TRECHO CITADO
Perspectiva da Saúde no pós-Covid-19 e as transformações necessárias
Por Romeu Domingues
Se a pandemia não colocou todos nós na ‘mesma página’, pelo menos convergiu olhares e apreensões, especialmente do ponto de vista científico, em seu sentido mais amplo. O mundo hoje tenta compreender e encontrar soluções para os diversos desafios do novo contexto, que vão do micro ao macro. Do emprego de um indivíduo à economia de uma nação. De uma relação familiar ao comportamento de uma sociedade. De uma única vida às vidas de milhares.
Com certeza todos estão sentindo a complexidade do momento, sensibilizados pelas vidas perdidas e tentando contribuir como podem. No papel que me cabe, vou me ater ao setor de saúde. Essa crise é desafiadora para todo o segmento por inúmeras razões, mas, como em toda crise, os aprendizados e reflexões são acelerados pelas necessidades impostas pelo imprevisível. Vejo nesse momento uma oportunidade para catalisar transformações que há muito são discutidas e tidas como necessárias pelo mercado. Listei aqui algumas delas:
Transformação Digital: há uma brincadeira nas redes sociais dizendo que o fator que acelerou a transformação digital das empresas foi o coronavírus. De fato, o enfrentamento da Covid-19 mostrou a capacidade das tecnologias digitais como meios para o cuidado da saúde populacional (diagnóstico, vacinas e tratamentos) e como fontes de dados (epidemiológicos) para insights e melhoria da gestão de saúde. Recursos como aplicativos que monitoram os dados dos pacientes, chatbots, totens para autoatendimento, telemedicina, realidade virtual para procedimentos médicos, interoperabilidade dos dados e prontuário eletrônico único do paciente, entre outros; são realidade em instituições consideradas referências, mas há muito espaço ainda a ser conquistado. Outro desafio imposto por esta aceleração digital será a integração dos dados entre as esferas público e privada, para que estejam à disposição dos pacientes, em primeiro lugar, e a serviço de um sistema único de saúde, como é o nosso.

TAREFA SOLICITADA
Dê sequência ao artigo sobre a saúde no pós-Covid-19, escrevendo o que vem logo após a última frase apresentada.

DADOS REGISTRADOS
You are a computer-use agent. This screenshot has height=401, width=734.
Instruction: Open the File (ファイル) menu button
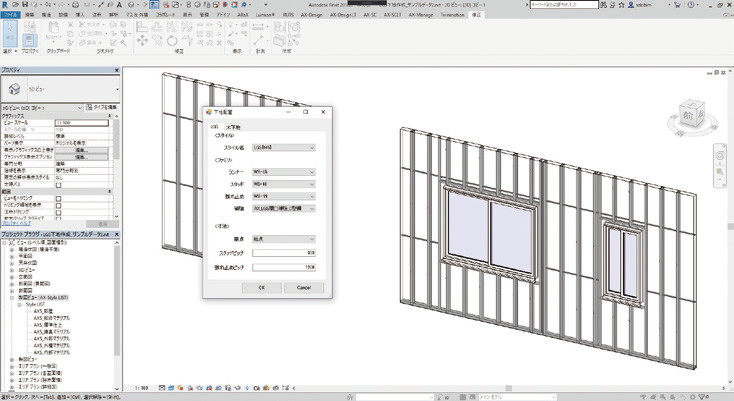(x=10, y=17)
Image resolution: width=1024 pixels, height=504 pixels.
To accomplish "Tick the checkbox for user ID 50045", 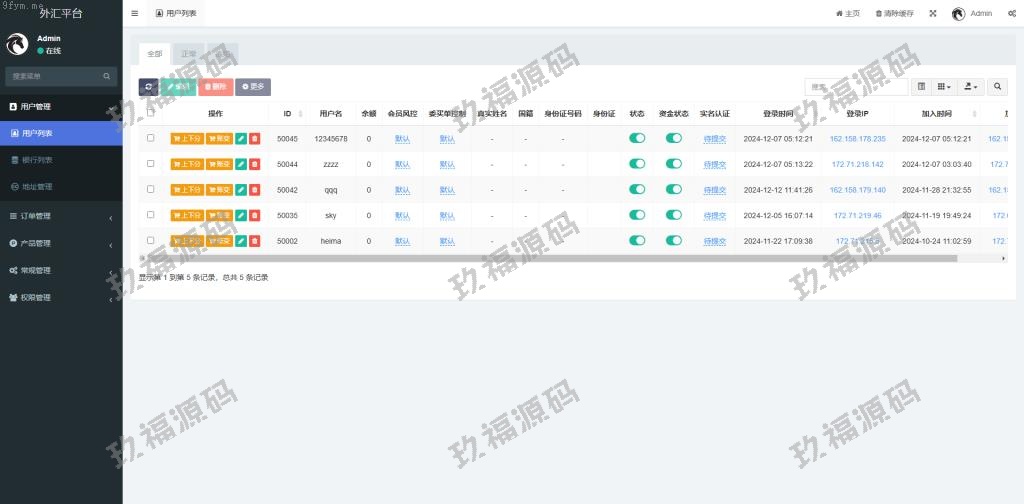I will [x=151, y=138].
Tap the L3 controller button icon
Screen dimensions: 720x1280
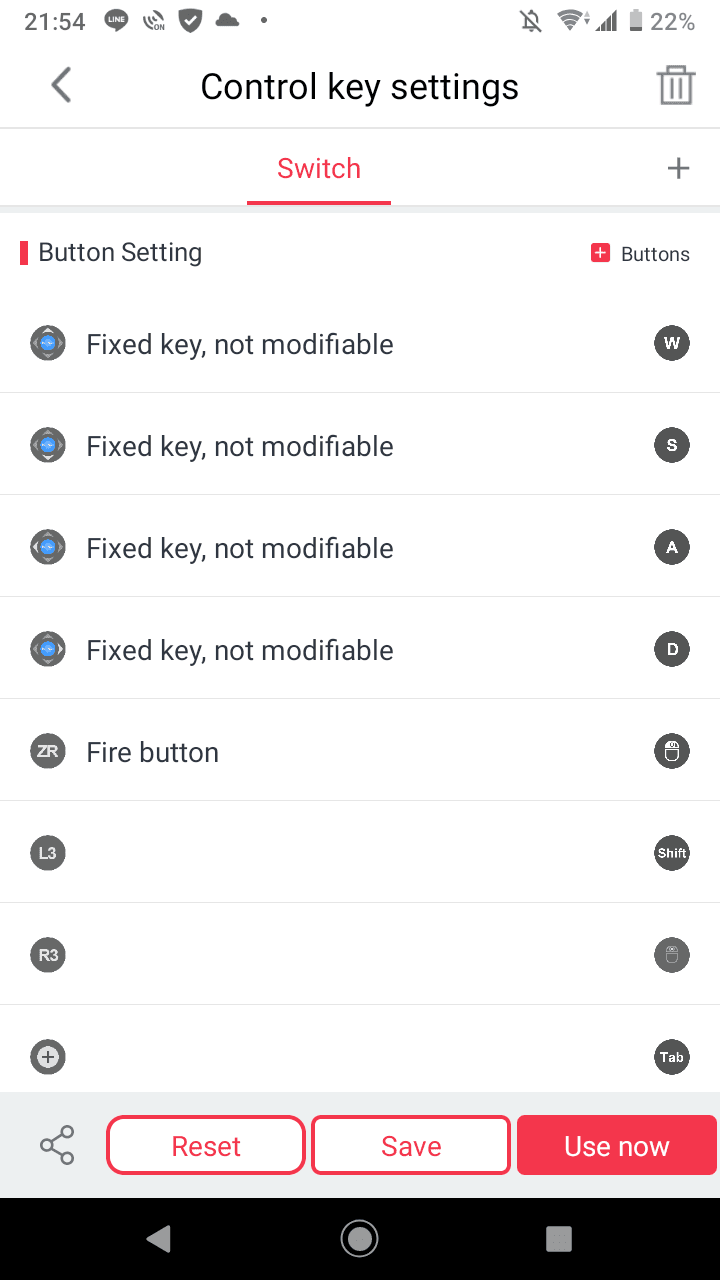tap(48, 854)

RESPOSTA DO EXERCÍCIO
Prevenção e promoção à saúde: a Covid-19 teve um efeito de conscientização em massa sobre a importância da promoção e prevenção à saúde. Nunca se viu um engajamento tão amplo de mudança de hábito como o atual, em que grande parte da população passou de fato a lavar as mãos com frequência, a seguir o isolamento social e a usar máscaras para sair de casa. Acredito que essa mobilização pavimentou o caminho para que as pessoas, na condição de pacientes, tenham muito mais autonomia sobre sua saúde, consciência sobre seus hábitos e busquem participar cada vez mais das discussões do setor, como membros atuantes e transformadores que são.
Investimento em ciência: além da tecnologia, a importância da pesquisa científica e dos equipamentos e insumos necessários para que ela avance ganharam notoriedade. A população do planeta como um todo assistiu a problemática de concentrar a produção de itens essenciais para a saúde em poucos países. Sem dúvida, o Brasil vai ter que repensar a sua estratégia de produção e logística de ciência, tecnologia e inovação.
Recurso certo para cada momento do paciente: leitos e exames insuficientes, exposição dos profissionais de saúde, alta concentração de pessoas e longas filas de espera. Um retrato que demonstra os limites estruturais dos serviços de saúde e um apelo para que surjam modelos de atendimento mais integrados e especializados, pensados com a lógica do recurso certo para o paciente certo, no momento certo. Muitas soluções já estão surgindo e devem ser estimuladas, a exemplo dos serviços de gestão de saúde que acompanham os pacientes com alta hospitalar, garantindo a continuidade da assistência enquanto se recuperam fora do hospital.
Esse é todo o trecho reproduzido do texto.